В комнате наступает мертвая тишина, и только слышно, как из крана капает в раковину вода.
Я выжидающе смотрю на Еву. Дочь тяжело дышит, а ее лицо заливает густая краска.
– Ненавижу тебя! – взвизгивает она и молнией вылетает из комнаты.
– Ева, немедленно вернись! – кричу я вслед, но слова застревают в горле. – Ева!
С громким топотом Ева несется по лестнице, а потом оглушительно хлопает дверь.
Мутти дрожит всем телом и как загипнотизированная смотрит на валяющийся на полу презерватив. Ее лицо покрыла мертвенная бледность, одной рукой она держится за горло, а второй хватается за сердце.
* * *
Мы с Мутти ползаем на четвереньках, собирая рассыпавшееся по полу имущество из Евиного ранца и моей сумочки. Вдруг с улицы доносится шуршание шин по гравию, и мы оторопело смотрим друг на друга.

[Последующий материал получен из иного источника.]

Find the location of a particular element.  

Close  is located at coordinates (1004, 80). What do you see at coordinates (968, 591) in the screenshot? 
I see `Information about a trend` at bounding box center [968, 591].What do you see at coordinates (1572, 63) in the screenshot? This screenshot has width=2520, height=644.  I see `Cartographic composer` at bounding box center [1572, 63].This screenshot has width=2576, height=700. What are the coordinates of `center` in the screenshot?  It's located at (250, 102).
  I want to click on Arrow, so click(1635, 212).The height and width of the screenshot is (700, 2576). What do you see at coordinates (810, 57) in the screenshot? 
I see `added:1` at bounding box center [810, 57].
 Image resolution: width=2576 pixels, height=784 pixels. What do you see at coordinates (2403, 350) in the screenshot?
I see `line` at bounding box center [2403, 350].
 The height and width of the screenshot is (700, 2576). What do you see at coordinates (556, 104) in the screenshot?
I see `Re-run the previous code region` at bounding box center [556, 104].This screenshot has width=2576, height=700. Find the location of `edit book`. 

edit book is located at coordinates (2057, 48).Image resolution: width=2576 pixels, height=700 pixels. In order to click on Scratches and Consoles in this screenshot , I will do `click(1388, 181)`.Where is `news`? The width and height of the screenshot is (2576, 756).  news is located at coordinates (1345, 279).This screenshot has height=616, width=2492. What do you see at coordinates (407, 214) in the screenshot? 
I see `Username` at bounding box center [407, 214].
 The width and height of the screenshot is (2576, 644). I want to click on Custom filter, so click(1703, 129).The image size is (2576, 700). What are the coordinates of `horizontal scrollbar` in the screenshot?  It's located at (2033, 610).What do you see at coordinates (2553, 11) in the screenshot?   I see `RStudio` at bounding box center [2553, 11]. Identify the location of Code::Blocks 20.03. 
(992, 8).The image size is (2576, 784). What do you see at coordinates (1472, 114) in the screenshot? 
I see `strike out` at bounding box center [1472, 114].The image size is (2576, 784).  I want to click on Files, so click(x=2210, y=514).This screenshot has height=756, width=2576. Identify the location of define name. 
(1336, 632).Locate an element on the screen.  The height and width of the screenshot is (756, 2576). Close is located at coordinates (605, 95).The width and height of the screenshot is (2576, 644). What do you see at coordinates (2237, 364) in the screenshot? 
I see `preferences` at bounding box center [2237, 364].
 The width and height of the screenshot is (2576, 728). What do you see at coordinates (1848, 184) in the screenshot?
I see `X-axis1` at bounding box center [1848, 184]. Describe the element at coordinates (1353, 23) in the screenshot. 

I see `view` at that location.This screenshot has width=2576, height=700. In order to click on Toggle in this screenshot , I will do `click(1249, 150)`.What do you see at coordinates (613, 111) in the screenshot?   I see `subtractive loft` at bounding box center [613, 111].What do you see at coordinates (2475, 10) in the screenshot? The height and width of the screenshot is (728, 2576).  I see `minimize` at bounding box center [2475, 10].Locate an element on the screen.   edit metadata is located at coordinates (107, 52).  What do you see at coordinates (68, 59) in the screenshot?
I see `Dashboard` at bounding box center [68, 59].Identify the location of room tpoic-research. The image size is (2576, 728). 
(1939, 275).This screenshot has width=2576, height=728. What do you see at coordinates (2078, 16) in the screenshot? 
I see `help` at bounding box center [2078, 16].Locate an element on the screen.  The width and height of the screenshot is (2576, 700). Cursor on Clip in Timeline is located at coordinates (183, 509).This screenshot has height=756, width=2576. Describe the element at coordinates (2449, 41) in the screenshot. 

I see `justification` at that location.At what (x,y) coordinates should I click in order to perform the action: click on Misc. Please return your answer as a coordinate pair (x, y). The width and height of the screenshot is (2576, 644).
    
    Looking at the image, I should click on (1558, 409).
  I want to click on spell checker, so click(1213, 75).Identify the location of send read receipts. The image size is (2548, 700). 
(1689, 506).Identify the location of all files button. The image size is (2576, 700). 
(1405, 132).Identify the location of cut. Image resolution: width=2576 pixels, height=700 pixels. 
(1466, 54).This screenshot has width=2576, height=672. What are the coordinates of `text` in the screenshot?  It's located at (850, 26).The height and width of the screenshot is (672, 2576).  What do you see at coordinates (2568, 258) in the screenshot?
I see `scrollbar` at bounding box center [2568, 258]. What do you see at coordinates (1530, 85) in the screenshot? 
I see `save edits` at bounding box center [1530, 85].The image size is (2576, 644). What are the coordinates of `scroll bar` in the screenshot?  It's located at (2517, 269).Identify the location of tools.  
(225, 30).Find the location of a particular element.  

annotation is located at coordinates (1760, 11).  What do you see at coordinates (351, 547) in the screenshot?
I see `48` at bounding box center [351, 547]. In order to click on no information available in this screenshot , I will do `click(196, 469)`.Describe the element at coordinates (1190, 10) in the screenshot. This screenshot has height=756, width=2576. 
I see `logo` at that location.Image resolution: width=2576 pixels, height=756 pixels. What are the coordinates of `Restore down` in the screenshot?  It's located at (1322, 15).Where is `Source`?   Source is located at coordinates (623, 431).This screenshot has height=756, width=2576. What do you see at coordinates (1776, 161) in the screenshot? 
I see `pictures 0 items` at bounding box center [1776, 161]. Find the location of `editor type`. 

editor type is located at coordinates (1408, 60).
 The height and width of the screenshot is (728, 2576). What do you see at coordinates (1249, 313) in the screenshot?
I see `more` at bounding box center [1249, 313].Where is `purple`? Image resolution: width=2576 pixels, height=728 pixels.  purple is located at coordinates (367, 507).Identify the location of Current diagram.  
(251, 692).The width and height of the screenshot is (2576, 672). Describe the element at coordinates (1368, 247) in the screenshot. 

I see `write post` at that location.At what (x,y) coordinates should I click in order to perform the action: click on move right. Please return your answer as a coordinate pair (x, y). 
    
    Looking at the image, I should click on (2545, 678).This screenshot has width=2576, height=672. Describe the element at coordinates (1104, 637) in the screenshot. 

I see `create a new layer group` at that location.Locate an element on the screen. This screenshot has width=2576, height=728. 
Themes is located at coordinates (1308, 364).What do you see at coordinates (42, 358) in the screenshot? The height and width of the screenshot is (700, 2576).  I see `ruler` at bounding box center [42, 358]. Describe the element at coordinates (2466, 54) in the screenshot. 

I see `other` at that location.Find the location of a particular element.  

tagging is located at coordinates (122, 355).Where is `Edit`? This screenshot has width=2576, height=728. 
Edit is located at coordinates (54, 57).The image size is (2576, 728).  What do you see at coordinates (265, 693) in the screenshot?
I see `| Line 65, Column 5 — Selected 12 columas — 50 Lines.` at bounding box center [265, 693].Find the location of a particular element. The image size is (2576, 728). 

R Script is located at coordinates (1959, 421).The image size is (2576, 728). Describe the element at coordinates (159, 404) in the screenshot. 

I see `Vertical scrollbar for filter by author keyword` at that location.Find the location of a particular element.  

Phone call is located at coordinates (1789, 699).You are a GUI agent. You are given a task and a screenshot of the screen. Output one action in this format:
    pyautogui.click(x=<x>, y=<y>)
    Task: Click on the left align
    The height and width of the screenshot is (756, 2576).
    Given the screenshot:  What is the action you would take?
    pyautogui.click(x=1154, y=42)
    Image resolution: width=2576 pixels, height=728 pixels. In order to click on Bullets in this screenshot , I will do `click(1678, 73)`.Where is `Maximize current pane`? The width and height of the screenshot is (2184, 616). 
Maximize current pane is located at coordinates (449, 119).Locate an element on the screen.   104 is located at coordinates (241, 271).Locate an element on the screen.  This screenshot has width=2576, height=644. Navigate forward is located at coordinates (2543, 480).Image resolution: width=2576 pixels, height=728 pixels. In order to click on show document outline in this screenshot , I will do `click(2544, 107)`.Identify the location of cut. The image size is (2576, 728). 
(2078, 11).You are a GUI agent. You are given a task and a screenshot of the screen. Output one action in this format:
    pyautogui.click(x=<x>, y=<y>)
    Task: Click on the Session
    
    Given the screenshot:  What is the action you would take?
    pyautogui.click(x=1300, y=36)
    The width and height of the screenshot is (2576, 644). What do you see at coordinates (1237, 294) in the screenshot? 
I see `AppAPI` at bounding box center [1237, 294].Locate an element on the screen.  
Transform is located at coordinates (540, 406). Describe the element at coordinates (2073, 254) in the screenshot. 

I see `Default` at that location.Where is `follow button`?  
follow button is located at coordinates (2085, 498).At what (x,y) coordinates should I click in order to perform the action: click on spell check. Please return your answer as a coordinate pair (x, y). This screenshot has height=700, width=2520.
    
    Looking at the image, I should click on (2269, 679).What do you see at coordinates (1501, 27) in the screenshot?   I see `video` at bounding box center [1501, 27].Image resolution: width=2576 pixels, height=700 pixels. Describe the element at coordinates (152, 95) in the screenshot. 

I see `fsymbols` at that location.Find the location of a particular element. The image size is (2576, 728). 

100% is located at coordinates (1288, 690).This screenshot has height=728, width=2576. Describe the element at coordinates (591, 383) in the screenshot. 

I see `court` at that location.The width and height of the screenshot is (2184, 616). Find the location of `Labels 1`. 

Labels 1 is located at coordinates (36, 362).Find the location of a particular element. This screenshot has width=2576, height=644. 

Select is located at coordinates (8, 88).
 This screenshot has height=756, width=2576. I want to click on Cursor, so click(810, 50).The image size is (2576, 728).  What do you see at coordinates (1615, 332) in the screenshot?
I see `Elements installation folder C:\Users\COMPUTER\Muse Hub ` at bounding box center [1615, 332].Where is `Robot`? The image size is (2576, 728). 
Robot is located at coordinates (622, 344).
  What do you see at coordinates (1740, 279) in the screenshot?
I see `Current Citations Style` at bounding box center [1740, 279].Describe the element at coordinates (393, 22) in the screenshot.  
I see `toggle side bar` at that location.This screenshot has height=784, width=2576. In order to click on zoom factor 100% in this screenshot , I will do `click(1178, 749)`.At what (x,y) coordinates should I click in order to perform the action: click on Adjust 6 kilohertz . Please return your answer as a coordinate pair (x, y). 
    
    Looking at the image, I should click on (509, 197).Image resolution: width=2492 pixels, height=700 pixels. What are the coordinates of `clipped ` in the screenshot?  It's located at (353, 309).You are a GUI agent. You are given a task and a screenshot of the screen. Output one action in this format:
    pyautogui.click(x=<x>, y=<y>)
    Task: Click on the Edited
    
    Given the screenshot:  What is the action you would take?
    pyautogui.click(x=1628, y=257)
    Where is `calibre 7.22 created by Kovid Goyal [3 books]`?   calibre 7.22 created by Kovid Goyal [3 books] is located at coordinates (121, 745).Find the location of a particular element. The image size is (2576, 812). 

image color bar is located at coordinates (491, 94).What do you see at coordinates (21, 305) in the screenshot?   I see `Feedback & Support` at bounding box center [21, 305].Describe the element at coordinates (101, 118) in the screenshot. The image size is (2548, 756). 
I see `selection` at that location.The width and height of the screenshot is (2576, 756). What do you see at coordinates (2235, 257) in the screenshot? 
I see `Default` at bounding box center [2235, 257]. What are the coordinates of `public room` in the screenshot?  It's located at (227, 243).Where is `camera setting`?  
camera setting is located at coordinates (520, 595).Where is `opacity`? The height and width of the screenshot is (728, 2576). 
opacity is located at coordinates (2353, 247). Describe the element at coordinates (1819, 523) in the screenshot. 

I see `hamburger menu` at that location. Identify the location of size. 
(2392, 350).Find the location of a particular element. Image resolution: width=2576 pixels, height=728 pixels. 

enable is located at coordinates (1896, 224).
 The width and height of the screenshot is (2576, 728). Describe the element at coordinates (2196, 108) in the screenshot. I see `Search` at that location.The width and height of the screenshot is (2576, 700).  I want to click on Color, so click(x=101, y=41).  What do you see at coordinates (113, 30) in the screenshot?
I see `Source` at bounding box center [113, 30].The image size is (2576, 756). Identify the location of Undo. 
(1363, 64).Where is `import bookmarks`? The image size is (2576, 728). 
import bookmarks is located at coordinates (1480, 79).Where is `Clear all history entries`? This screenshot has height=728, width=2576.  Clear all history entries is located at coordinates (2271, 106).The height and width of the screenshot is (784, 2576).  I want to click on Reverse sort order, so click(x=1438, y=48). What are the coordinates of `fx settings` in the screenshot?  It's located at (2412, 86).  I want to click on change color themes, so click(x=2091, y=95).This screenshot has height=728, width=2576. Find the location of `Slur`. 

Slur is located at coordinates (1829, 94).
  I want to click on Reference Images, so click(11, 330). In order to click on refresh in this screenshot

Наверху слышно, как открывается дверь, и Ева сбегает вниз по лестнице. Протиснувшись между нами, она хватает куртку.
– Ева, не смей выходить из дома! Ева, кому говорят! – ору я, пытаясь ухватить дочь за лодыжку. – Что ты надумала? Ах ты…
За Евой с грохотом захлопывается дверь, слышно, как закрывается дверца машины, заводится двигатель, а потом наступает тишина.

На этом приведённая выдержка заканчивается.